According to Alan Turing’s Imitation Game, if we cannot determine whether or not we are conversing with a human or a computer, then the computer could be said to be thinking.  IBM’s computer Watson sure sounded like he was thinking on Jeopardy!  Nonetheless, Lady Lovelace’s objection from 1848 still stands today.

The publication of her “Notes by the Translator” was the high point of Ada’s intellectual career.  The Countess of Lovelace had her children, husband, and three homes to attend to.  Ada and Charles Babbage would remain friends.  As he wrote in one letter to her, she was his “Enchantress of Number”.  After a long and painful illness, Ada died of uterine cancer at the age of 36.  Babbage, who never finished the Difference Engine, much less the Analytical Engine, apparently became such a petty, doddering old coot that Charles Dickens satirized him in All the Year Round.
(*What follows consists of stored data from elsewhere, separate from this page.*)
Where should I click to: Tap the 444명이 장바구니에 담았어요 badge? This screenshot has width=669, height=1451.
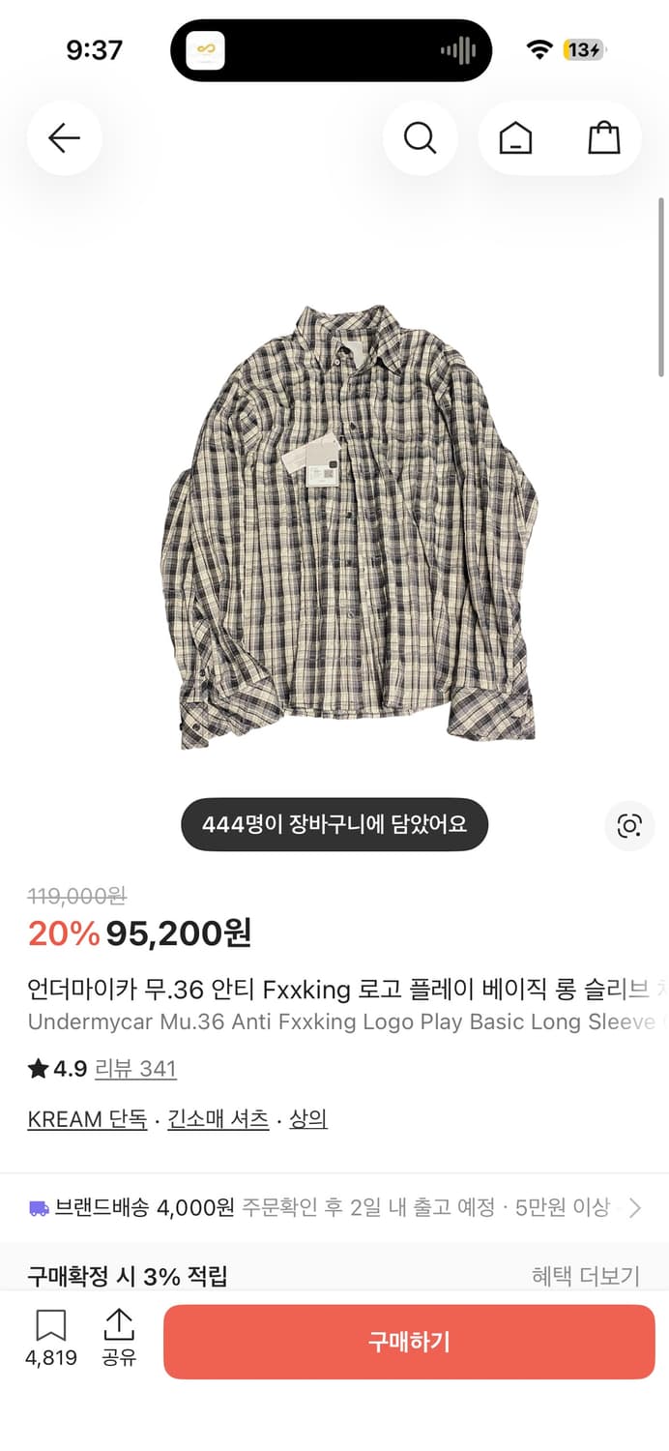pyautogui.click(x=334, y=825)
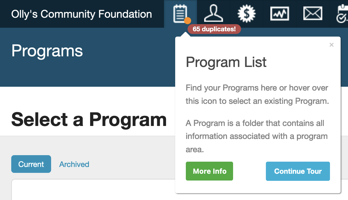Click the orange tour hotspot dot
This screenshot has width=348, height=200.
point(187,21)
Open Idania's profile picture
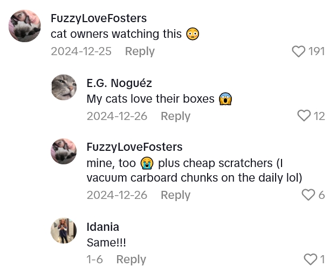 point(64,231)
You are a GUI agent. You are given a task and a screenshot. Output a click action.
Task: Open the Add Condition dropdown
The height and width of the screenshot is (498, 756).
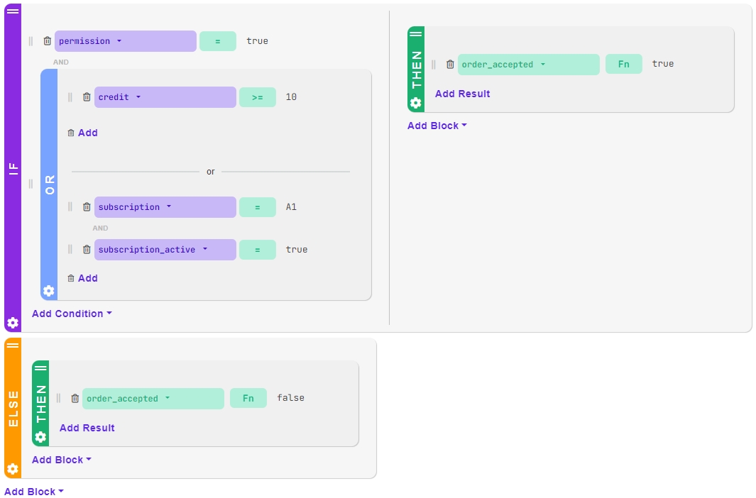pos(72,314)
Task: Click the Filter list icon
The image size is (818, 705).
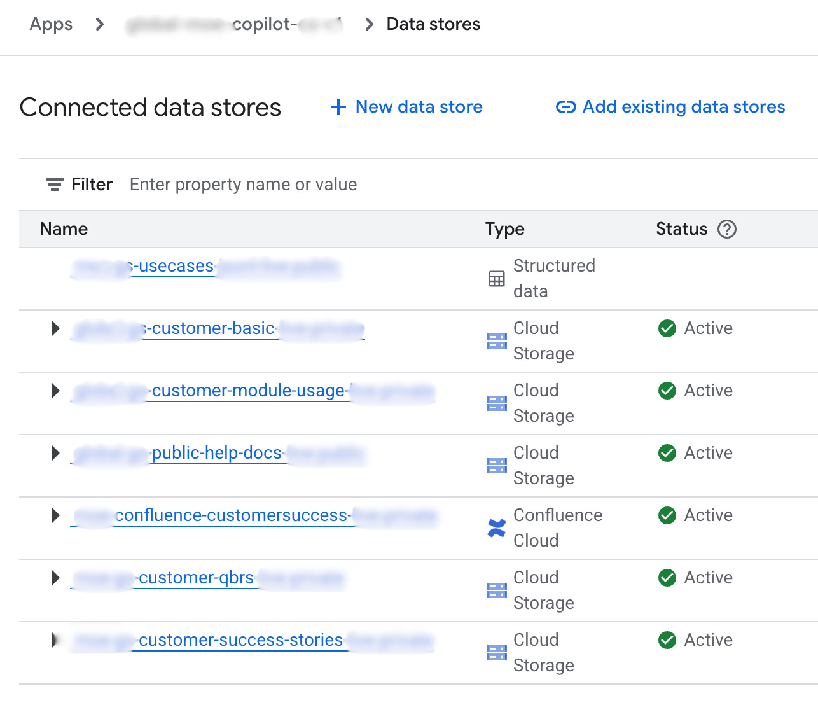Action: click(x=55, y=185)
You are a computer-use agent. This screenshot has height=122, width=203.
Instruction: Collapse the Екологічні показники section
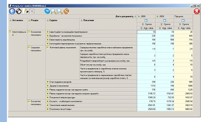click(29, 101)
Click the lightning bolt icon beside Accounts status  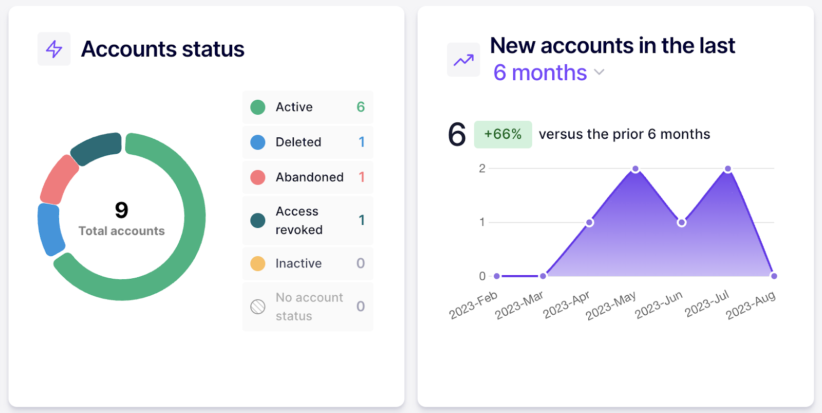click(x=54, y=49)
And what of the Analytical Engine?  Did any of Babbage and Lovelace’s work contribute to the development of the computer, even if it did take 100 years?  Probably not.  There is little evidence that Ada’s concepts were directly involved in the invention of computers or the development of computer programming.  It’s only in retrospect that her achievements have been recognized.  Any history of the computer has to start with the pioneering insight of Augusta Ada Lovelace.

Walter Isaacson, The Innovators: How a Group of Hackers, Geniuses, and Geeks Created the Digital Revolution. Simon & Schuster, New York, NY, 2014.

James Essinger, Ada’s Algorithm: How Lord Byron’s Daughter Ada Lovelace Launched the Digital Age. Melville House, Brooklyn, NY, 2014.

L.F. Menabrea, Sketch of The Analytical Engine Invented by Charles Babbage.  Bibliotheque Universelle de Geneve, October, 1942, No. 82.  Notes by the Translator by Ada Augusta, Countess of Lovelace.